* _SET EXERCISE_: Collect every line of the material below that contains the word "with", copying each line in full. Case counts.

* _DATA_:
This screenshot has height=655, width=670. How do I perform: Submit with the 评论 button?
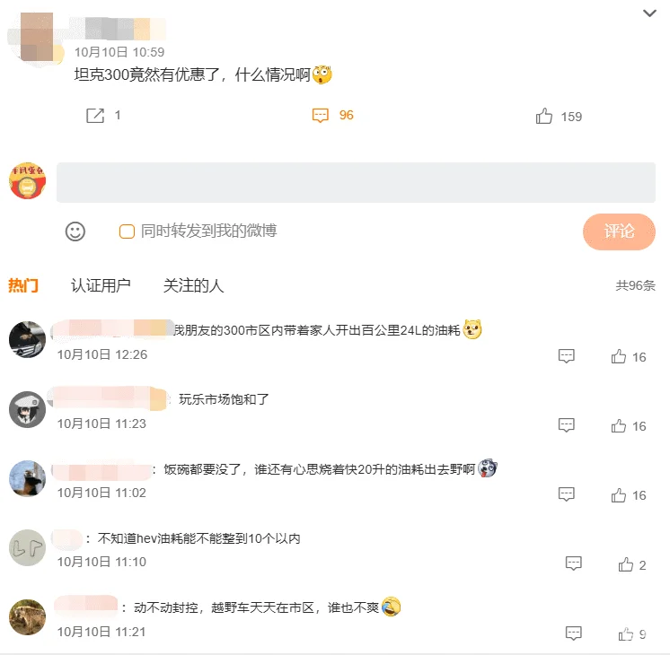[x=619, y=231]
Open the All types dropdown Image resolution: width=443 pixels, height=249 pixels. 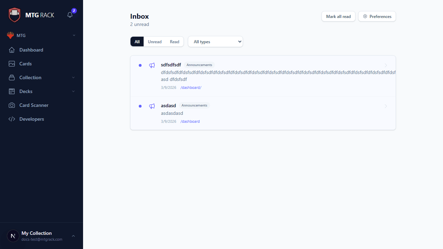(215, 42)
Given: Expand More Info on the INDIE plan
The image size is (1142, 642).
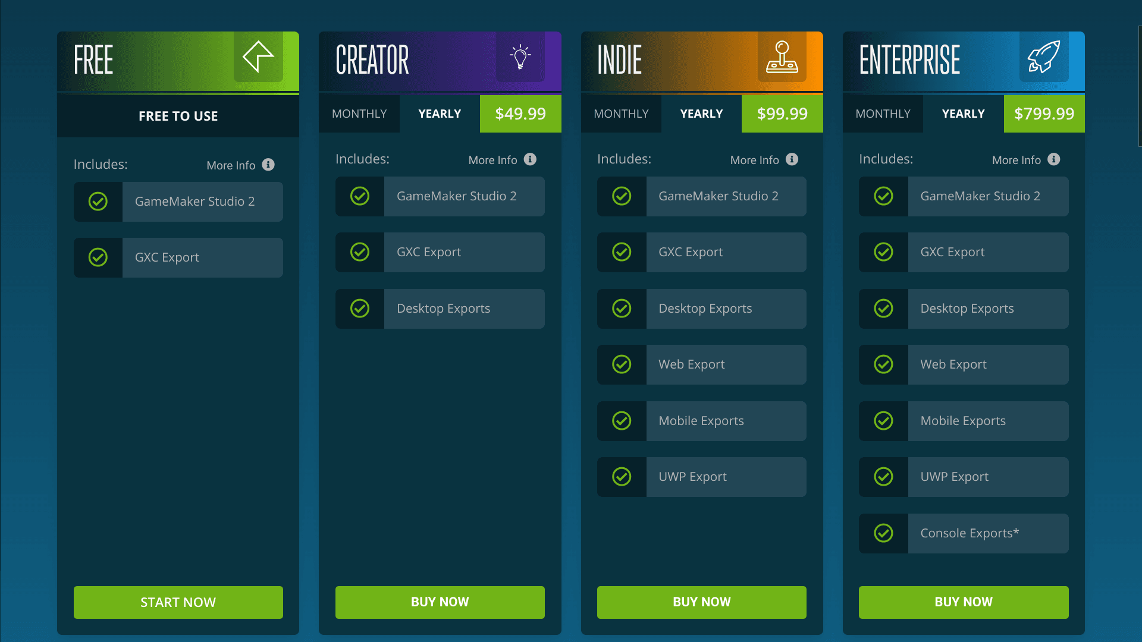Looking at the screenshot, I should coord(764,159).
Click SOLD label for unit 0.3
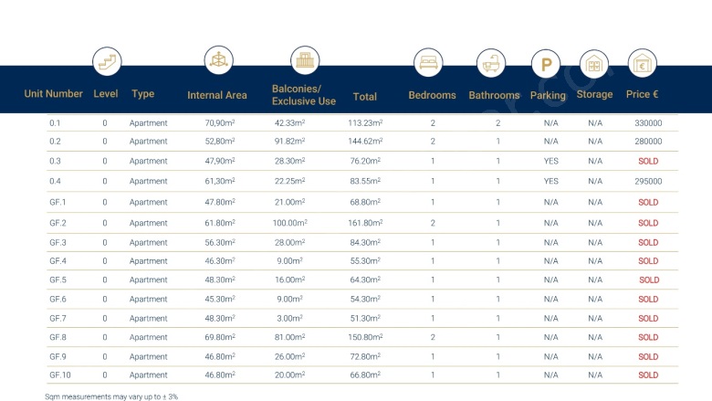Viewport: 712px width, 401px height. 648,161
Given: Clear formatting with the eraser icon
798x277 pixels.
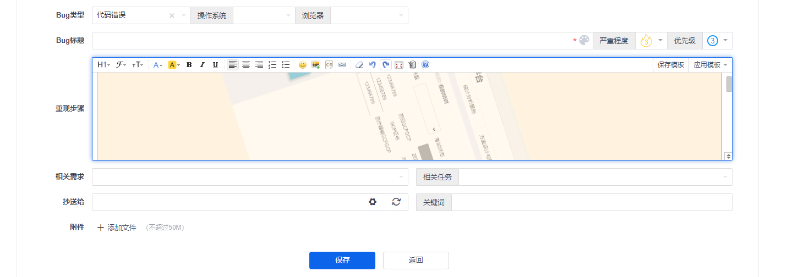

* _WRITTEN SOLUTION_:
This screenshot has height=655, width=670. How do I perform: Submit with the 评论 button?
Given: Clear formatting with the eraser icon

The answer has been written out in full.